Your job is to set down the stretch of entries that opens with the line containing "Task: Click the leftmost garden's Jardí label" and closes with the line containing "Task: Click the text". Keep both end lines, copy each exactly, and add nothing.

• _Supplied entries_:

____

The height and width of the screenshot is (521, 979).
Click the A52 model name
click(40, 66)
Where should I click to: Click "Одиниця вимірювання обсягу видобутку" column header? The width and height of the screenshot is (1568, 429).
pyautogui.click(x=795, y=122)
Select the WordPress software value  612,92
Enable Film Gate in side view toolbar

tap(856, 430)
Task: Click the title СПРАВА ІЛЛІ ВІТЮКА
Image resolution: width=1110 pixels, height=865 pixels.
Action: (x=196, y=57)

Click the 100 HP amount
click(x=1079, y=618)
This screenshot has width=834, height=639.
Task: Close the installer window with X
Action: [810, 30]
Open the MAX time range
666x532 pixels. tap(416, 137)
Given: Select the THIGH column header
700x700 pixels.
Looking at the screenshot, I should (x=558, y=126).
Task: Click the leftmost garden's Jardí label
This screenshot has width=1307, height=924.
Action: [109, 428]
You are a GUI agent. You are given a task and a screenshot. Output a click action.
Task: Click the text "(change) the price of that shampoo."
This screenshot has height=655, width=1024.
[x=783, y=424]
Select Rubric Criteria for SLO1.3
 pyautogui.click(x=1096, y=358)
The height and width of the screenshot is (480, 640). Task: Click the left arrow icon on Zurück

____

• _Solution to the exercise_:
Task: Click the leftmost garden's Jardí label
This screenshot has width=1307, height=924.
Action: [109, 428]
You are a GUI agent. You are given a task and a screenshot. Output a click action.
Task: Click the text "(change) the price of that shampoo."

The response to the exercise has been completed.